System ochrony uchodźców nie powstał z litości. W 1951 roku ONZ przyjął Konwencję Genewską o statusie uchodźców nie dlatego, że był taki miły albo lewicowy. Istniała potrzeba – rządów nawet bardziej niż uchodźców – uregulowania sytuacji prawnej tych osób, które po II wojnie światowej przebywały poza krajem swojego pochodzenia i nie mogły do niego wrócić z powodu obawy o represje i prześladowania (a pamiętajmy, że wielu z nich to byli Polacy). Uznano wtedy, że każda osoba potrzebuje opieki jakiegoś państwa, które będzie za tę osobę odpowiedzialne – jeśli nie może to być jej własne państwo, potrzebne jest inne, które tę osobę jakby “przygarnie”, weźmie pod swoje skrzydła, da poczucie przynależności, prawa i obowiązki.
Dziś decydujemy odwrotnie. Nie chcemy tych ludzi, którzy są w drodze. Ale oni istnieją, są, przechodzą przez granice – my sprawiamy jedynie, że te osoby pozostają poza prawem, TRACIMY nad nimi kontrolę. Odbieramy możliwość bezpieczeństwa i normalnego życia, eliminujemy z głównego nurtu.

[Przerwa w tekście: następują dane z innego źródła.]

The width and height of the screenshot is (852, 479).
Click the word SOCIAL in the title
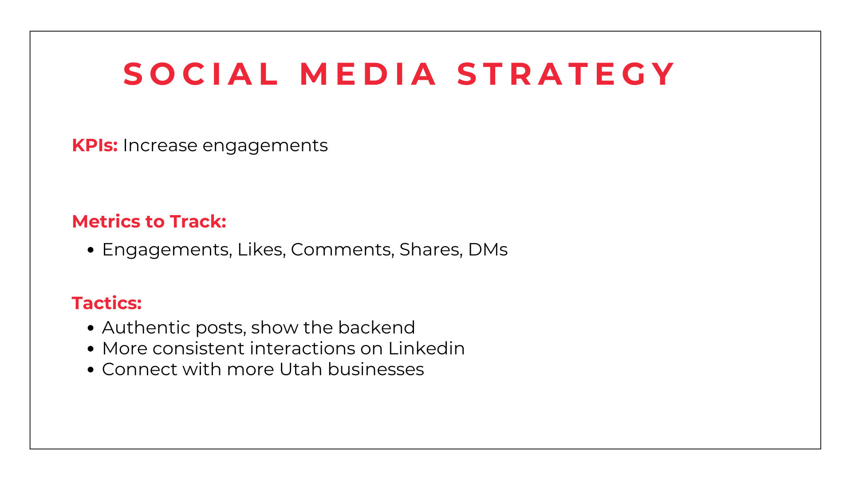coord(201,74)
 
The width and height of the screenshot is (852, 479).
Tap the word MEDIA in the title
coord(368,74)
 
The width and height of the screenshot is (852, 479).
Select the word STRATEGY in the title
coord(566,74)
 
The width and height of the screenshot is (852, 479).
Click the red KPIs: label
coord(95,145)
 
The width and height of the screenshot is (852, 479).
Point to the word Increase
coord(160,145)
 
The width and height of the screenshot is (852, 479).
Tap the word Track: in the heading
coord(198,221)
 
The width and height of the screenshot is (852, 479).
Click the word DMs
coord(488,250)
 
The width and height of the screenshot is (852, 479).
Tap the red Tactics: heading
coord(106,303)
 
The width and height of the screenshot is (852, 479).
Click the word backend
coord(376,328)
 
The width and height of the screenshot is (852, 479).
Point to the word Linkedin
coord(426,349)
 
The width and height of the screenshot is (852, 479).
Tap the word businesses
coord(376,369)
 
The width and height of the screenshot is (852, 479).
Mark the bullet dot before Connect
coord(91,370)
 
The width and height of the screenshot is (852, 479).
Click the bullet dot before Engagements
coord(91,250)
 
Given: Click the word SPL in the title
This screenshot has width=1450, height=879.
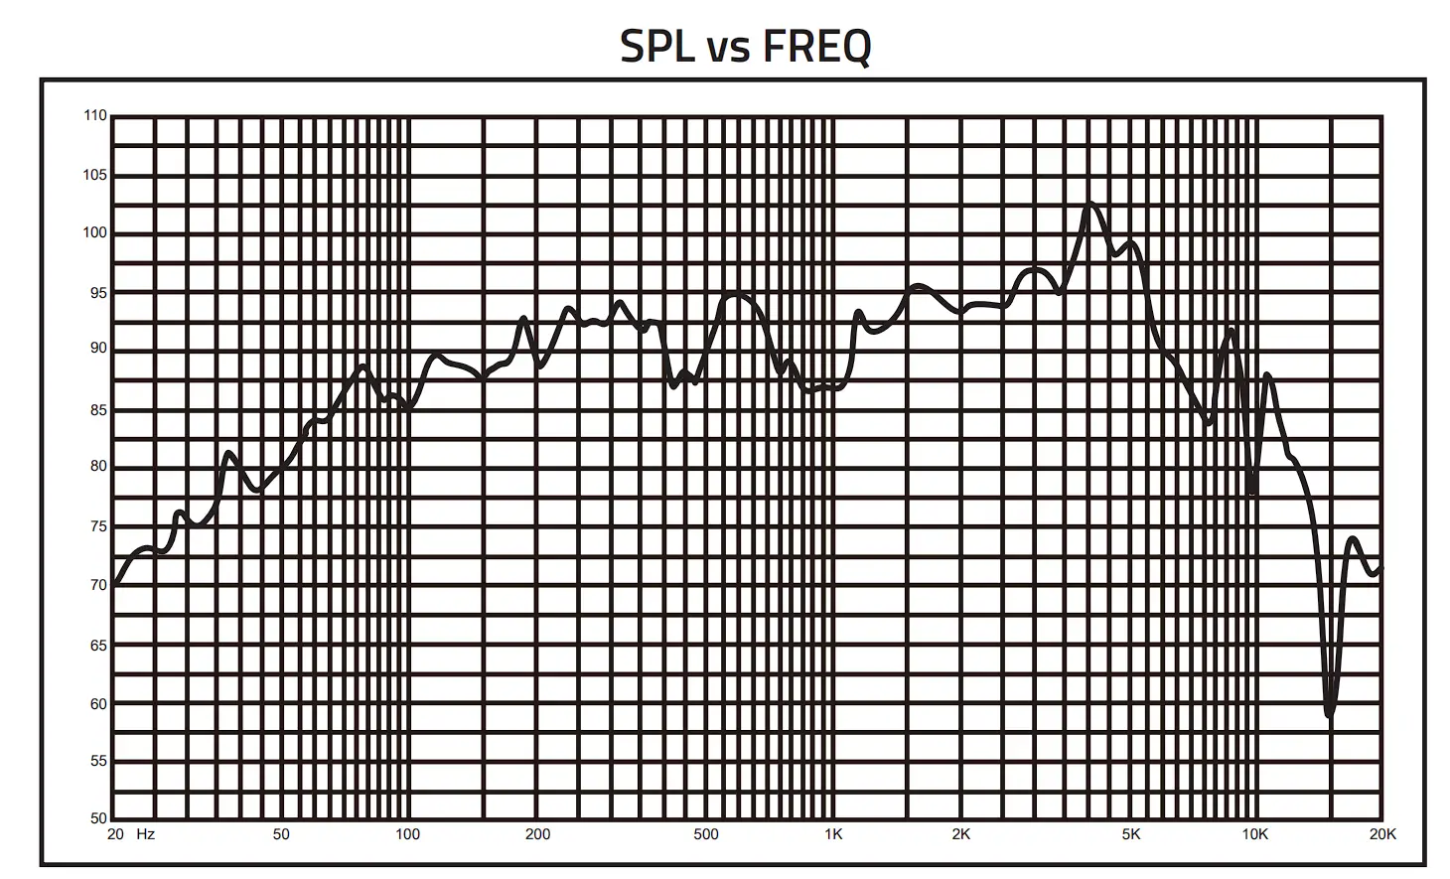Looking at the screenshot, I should [x=656, y=46].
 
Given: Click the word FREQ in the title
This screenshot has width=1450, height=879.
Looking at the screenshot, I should [x=817, y=46].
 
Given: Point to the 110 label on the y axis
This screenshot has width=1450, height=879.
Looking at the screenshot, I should [x=94, y=116].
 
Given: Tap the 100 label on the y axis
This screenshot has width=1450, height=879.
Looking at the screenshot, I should [x=94, y=233].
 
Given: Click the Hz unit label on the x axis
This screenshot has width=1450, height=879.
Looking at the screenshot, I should [x=146, y=834].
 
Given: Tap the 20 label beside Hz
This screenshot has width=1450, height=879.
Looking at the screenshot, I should [x=116, y=834].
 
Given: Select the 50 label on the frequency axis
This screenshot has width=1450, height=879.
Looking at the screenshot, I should [x=281, y=834].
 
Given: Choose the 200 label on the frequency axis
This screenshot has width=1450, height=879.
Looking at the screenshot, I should [x=537, y=834].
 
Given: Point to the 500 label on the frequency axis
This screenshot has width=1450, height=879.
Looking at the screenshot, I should [x=706, y=834].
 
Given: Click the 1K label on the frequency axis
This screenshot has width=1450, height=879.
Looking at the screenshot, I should [x=833, y=834].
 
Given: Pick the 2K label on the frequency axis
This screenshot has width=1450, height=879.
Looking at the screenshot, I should [x=961, y=834].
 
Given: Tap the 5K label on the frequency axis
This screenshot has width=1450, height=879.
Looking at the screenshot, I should [x=1131, y=834].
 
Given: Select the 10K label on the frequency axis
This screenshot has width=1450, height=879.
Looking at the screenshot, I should [x=1255, y=834].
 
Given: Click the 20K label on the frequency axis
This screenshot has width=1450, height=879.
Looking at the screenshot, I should [x=1382, y=834].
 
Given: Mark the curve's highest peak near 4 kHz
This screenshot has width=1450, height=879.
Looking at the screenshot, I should [x=1090, y=204].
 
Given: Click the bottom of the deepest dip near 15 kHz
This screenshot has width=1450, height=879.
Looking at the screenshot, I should [x=1330, y=713].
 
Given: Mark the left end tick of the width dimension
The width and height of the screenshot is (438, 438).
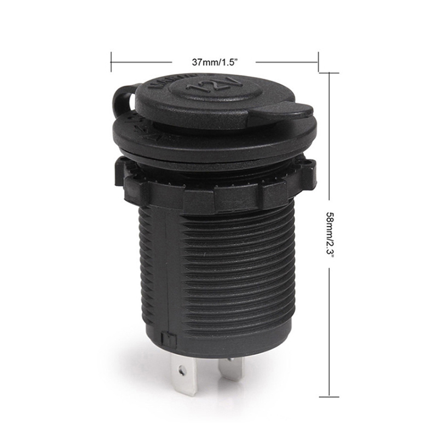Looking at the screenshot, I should (111, 62).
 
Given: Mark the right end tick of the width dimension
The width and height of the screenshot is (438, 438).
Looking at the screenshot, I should (318, 62).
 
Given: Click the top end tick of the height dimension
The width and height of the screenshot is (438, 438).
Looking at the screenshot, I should (328, 73).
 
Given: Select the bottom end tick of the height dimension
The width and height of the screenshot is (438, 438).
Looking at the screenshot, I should (328, 396).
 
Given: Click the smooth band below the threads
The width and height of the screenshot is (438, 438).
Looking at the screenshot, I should (219, 339).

To nie jest bezpieczne. Ludzie nie znikną. Spychamy ich do podziemia, gdzie będą narażeni na wyzysk, nadużycia, przemoc i desperację. Państwo powinno zmierzać do tego, że ludzi w desperacji jest jak najmniej, tymczasem zasilamy tę grupę. W tym kierunku idą też inne przyjmowane ostatnio przez rząd przepisy: dotyczące wiz albo legalizacji pracy – utrudniamy ludziom zgodne z prawem funkcjonowanie w Polsce. To nie sprawi, że wyjadą – szczególnie, że biznes ich potrzebuje na rynku pracy. Ludzie będą zatem tutaj nadal – ale bardziej narażeni na ryzyka, zagrożeni wyzyskiem i wykorzystaniem. To wprost odwrotne do naszych jako społeczeństwa potrzeb. Potrzebujemy, żeby migranci i Polacy mogli na siebie liczyć, byli dla siebie wsparciem, budowali relacje oparte na równości i szacunku. Wtedy jesteśmy bezpieczni – gdy, jako sąsiedzi, jesteśmy dla siebie stabilni i przewidywalni. Nie zmierzamy do tego celu.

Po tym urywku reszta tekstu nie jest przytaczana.